> [Assigned task] Nothing is needed except the lines below that run from the one with "Task: Click the Folders save icon" through the one with "Task: Click the Previous button", repeated exactly.
(Beginning of Dataset content)
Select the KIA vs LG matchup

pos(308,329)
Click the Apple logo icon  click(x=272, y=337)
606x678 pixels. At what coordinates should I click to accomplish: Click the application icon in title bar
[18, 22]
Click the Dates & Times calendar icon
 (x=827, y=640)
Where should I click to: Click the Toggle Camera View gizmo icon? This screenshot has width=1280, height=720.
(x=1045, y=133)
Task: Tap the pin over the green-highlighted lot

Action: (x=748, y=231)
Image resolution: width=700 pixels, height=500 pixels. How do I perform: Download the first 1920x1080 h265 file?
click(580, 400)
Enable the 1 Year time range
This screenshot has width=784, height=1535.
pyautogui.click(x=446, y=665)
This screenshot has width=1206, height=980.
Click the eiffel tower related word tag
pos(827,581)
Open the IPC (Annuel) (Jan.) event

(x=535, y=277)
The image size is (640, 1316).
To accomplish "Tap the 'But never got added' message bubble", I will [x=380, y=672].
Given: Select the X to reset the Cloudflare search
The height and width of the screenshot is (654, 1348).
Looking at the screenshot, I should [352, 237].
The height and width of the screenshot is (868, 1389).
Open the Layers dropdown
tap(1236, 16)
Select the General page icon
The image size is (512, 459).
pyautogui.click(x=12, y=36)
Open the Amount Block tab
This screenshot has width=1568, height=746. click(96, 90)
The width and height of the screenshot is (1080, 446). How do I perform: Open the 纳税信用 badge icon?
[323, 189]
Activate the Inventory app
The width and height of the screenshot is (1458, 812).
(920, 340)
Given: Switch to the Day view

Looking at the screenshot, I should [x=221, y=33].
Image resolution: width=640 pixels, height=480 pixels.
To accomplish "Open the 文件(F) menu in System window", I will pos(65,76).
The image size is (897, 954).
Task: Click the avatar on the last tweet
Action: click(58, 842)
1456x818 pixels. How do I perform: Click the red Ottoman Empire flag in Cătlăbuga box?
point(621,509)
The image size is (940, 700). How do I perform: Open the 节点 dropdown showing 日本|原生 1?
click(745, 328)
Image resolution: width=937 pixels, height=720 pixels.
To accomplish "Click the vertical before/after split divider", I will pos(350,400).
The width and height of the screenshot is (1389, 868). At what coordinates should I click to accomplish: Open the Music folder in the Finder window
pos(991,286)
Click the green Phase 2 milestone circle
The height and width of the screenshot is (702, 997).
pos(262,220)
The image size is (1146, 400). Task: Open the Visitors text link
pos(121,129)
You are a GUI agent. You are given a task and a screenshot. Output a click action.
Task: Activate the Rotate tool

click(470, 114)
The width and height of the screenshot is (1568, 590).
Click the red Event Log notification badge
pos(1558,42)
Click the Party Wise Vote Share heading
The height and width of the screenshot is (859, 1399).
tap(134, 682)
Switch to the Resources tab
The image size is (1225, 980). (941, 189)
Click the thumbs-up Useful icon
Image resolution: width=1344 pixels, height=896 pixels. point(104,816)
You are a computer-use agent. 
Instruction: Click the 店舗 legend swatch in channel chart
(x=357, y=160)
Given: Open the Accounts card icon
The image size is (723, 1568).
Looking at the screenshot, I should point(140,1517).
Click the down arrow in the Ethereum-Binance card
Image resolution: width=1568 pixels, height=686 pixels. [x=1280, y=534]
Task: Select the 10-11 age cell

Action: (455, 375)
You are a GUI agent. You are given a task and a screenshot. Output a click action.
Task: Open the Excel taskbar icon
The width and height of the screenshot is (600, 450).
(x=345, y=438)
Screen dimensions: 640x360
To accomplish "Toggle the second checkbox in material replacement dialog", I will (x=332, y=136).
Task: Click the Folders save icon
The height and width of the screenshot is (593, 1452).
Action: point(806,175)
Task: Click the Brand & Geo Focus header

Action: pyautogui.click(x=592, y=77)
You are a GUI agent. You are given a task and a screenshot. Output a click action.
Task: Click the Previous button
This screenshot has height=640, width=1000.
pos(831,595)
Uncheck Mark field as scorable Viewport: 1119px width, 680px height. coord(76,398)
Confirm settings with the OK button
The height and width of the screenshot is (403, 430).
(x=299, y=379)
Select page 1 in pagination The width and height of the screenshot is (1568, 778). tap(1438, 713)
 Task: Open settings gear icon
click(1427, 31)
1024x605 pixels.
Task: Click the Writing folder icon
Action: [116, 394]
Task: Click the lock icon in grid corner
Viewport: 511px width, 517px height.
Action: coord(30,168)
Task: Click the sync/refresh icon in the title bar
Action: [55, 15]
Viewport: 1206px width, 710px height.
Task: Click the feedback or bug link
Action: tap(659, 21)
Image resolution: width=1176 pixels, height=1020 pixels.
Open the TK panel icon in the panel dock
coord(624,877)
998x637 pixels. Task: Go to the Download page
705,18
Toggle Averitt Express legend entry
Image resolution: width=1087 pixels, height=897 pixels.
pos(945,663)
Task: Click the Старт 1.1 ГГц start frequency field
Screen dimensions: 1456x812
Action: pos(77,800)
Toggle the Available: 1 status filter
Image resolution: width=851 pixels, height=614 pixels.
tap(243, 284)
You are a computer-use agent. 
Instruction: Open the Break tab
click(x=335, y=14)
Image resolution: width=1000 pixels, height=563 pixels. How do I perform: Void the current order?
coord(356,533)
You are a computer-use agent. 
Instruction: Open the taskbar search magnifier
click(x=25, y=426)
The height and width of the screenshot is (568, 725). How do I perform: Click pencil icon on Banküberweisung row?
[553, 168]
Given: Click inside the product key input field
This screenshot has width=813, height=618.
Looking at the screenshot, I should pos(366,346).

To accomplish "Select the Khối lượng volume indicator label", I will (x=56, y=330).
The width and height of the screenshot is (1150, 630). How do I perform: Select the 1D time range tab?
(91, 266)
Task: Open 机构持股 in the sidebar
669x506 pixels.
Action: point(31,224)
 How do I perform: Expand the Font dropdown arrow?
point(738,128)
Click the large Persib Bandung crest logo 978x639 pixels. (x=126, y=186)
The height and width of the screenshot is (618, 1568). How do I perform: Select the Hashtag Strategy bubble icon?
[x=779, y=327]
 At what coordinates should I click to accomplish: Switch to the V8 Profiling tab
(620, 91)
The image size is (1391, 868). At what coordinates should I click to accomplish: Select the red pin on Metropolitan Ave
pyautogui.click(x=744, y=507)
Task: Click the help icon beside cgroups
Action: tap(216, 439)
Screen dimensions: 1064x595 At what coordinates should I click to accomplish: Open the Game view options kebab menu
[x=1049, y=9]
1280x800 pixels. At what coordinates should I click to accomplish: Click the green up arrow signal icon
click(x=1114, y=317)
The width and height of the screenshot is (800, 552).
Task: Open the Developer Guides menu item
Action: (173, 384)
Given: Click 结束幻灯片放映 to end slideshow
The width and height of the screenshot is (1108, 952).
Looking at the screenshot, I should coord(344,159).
(End of Dataset content)
> [Expected answer]
Task: Click the Folders save icon
The height and width of the screenshot is (593, 1452).
Action: point(806,175)
Task: Click the Brand & Geo Focus header

Action: pyautogui.click(x=592, y=77)
You are a GUI agent. You are given a task and a screenshot. Output a click action.
Task: Click the Previous button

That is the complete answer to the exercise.